“Les Lekin”? Well, that had me confused from the start. Say the name with a Gallic accent, and it’s “Les Lekin”, an existentialist philosophical movement of fey Gauloise smoking intellectuals; pronounce it with a bit of Mancunian, and it’s “Les Lekin”, bitter drinking legendary fly half for Sale Sharks. Well, that’s a little insight into how my brain works, and yes, I have French ancestry, and was raised around Manchester, so time for a clunking segue into the inner workings of the album. What Les Lekin happens to be in reality is a Austrian instrumental three piece with a mission to introduce the world to their own take on a psychedelic voyage into inner consciousness.

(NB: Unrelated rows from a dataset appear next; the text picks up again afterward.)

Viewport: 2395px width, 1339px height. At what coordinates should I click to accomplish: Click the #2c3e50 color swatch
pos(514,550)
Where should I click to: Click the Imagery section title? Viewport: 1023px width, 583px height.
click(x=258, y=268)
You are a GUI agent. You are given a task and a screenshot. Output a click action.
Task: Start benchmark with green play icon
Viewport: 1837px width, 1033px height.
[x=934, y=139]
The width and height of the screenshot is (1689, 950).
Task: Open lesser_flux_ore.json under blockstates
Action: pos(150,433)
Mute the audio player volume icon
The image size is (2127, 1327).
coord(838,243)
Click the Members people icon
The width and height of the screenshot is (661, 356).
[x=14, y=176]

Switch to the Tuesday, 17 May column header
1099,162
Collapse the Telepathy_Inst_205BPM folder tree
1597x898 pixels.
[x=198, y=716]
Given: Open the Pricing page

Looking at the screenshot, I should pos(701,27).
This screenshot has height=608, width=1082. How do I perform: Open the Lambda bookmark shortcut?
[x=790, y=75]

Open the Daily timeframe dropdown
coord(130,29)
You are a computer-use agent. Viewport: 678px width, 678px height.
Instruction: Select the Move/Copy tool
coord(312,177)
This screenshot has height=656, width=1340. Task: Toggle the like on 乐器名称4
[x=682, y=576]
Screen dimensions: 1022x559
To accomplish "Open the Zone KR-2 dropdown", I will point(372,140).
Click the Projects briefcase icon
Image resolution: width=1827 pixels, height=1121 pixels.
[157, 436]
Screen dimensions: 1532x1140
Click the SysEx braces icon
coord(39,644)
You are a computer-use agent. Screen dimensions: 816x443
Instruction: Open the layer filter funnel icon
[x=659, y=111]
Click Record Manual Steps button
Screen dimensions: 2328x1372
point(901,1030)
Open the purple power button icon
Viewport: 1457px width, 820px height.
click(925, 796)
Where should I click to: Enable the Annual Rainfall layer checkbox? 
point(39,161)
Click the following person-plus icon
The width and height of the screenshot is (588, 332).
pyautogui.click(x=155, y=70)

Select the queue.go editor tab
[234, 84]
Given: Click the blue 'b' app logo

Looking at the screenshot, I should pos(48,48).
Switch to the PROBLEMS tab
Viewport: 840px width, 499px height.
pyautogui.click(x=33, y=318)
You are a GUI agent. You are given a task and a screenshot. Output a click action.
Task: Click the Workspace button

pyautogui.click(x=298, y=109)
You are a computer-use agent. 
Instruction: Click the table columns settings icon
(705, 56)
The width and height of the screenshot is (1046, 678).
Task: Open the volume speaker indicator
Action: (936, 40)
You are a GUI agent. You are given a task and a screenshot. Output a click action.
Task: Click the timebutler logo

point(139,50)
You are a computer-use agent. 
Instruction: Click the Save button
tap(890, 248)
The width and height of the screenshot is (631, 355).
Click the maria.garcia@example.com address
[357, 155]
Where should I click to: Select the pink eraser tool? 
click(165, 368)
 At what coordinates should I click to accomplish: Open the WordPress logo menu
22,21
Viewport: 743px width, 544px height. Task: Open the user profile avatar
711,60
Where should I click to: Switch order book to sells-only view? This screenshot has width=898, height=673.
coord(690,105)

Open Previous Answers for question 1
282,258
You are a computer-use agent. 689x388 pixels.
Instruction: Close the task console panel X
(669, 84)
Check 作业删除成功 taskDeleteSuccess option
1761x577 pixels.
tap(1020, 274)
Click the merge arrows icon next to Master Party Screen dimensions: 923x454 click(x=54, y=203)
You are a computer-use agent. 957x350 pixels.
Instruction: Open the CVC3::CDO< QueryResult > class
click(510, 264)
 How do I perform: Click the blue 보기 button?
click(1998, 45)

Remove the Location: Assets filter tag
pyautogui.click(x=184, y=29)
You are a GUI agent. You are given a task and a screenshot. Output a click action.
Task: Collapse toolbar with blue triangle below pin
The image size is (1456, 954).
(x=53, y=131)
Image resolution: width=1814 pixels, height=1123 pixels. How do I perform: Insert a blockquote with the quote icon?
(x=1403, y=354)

Only four tracks fill the three quarters of an hour of ‘Died With Fear’, and whilst there is a common sound of long, languorous drawn out hypnotic riffs over loose jazzy drumming and complex bass beats, each track manages to have its own character. ‘Orca’ starts the album with an echoing flow, somehow conjuring up an image of the ocean deep without having to work in the sort of whale song effects that far from being soothing, make me want to punch the new age hippies who play them in head-shops, but that might just be me. Instead, with occasional swift guitar flurries, the band manage to capture the menace that is surely inherent to one of the largest predators on the planet.

Up next is ‘Inert’, a song that would be in danger of having it’s title used against it by the lazy reviewer (yep, I’m more than capable of falling into that category folks, I am at least that self aware!), were it not for the ability of the three players in the band to combine a near somnambulist delivery of meandering effects with enough changes of tempo and occasional sonic blasts to keep all but the most herbally relaxed listener from nodding off entirely.

Firing out of the speakers next is ‘Vast’, a track that is almost ironically the shortest offering on the album, sprinting past in just under the nine minute mark. However, what it lacks in comparative length, it more than makes up for in a dense wall of sound at the opening, the sort of sonic tsunami I’ve experienced at intimate Elder shows where the music doesn’t so much come in waves, rather cascades like a bursting river that pushes into the mind.

Closing ‘Died With Fear’ is the suitably epic ‘Morph’, and I have to admit I am of the age that I was slightly disappointed that Les Lekin didn’t manage to work Tony Hart’s theme music into the mix. Instead the track lures in the listener with a mellow, Eastern tinged opening that would have easily been at home played if on a sitar as it would on a Gibson, before building up with insistent intensity into a barrage of effects and feedback before fading out through a series of tightening sonic loops.

Whilst there is nothing new or radical about ‘Died With Fear’, indeed, the sort of old hippies that make even my aged self seem young might well have experienced such sounds at a happening hosted by The Pink Floyd, Les Lekin deliver their work with a solid combination of ability and enthusiasm that would have an audience blissfully swaying at a modern day equivalent like Freak Valley. Chill out and enjoy folks.